# Composer personae



## Abraham Lincoln (Oct 3, 2015)

If you had to choose a composer to represent yourself, who would it be and why?

Mine would be Mendelssohn because I am a history geek who draws pictures and loves J. S. Bach.


----------



## Ingélou (Feb 10, 2013)

Elisabeth Jacquet de La Guerre. 
She was a woman in the centre of things at the court of the Sun King, yet also she was on the fringe of things, not involved in court intrigue, but with a private life, devoted to music of all sorts and delighting in the improvisation of tunes. I'd like to be so talented.

But I think what draws me to her, and what we might have in common, is that she was 'a keeper': someone who took delight in art & nature and kept doing that even in the middle of worry and mishap. I wouldn't want her misfortunes, though, losing her mother, husband, and only son within a short time.

https://en.wikipedia.org/wiki/Élisabeth_Jacquet_de_La_Guerre


----------



## Nevum (Nov 28, 2013)

Mendelssohn also


----------



## Meyerbeer Smith (Mar 25, 2016)

Wagner.

With a dash of Berlioz, and admiring Rossini 's easy enjoyment of life and appetite for good food, wine, women and song and Massenet's charm and good taste.

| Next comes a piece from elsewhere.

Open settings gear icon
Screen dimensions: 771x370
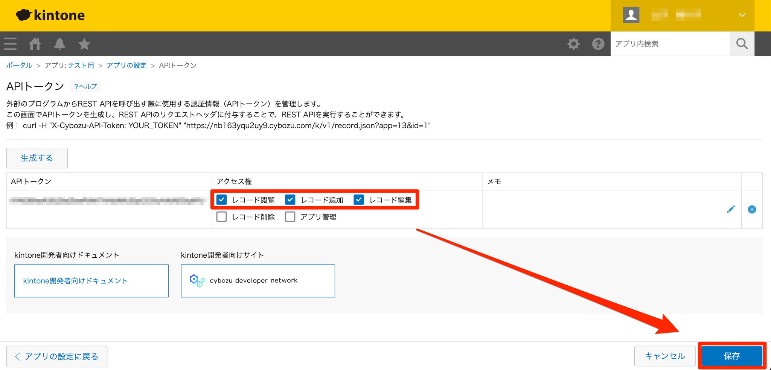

But there's far more Wagner in me than I like!


----------



## Dawood (Oct 11, 2015)

Abraham Lincoln said:


> If you had to choose a composer to represent yourself, who would it be and why?


If they were representing me in court I would choose Wagner


----------



## Abraham Lincoln (Oct 3, 2015)

Dawood said:


> If they were representing me in court I would choose Wagner


Not in court - I meant a composer that would best represent who you are as a person.


----------



## Cosmos (Jun 28, 2013)

Hmmm...ironically, I'd say Brahms for myself. 

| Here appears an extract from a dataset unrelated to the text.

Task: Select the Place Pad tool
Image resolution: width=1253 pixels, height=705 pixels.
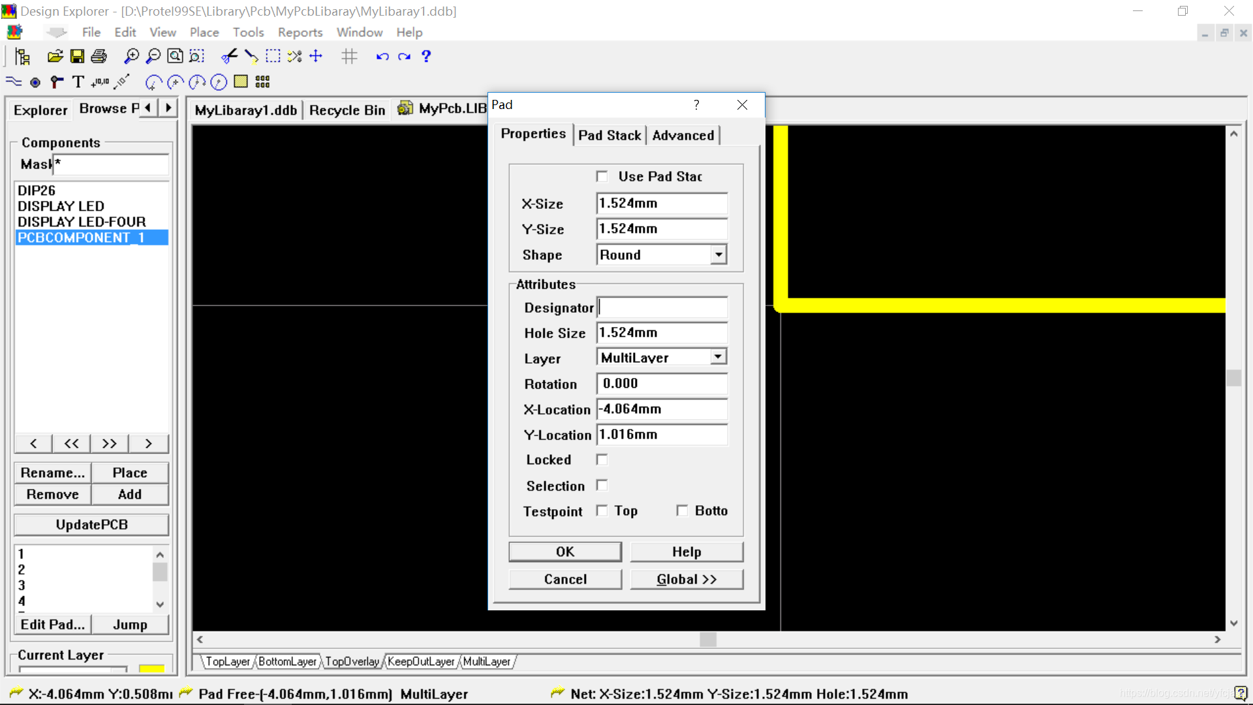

Love for nature, sarcastic humor, prefers to live modestly, more of a cultural appreciation for religion than a spiritual one...I feel that of all the composers' personalities who I know about, Brahms' is the closest to my own. I only say "ironically" because, for a long time, I didn't care for his music :lol: but it's all good now, I love his work


----------



## Guest (Apr 16, 2016)

Abraham Lincoln said:


> If you had to choose a composer to represent yourself, who would it be and why?
> 
> Mine would be Mendelssohn because I am a history geek who draws pictures and loves J. S. Bach.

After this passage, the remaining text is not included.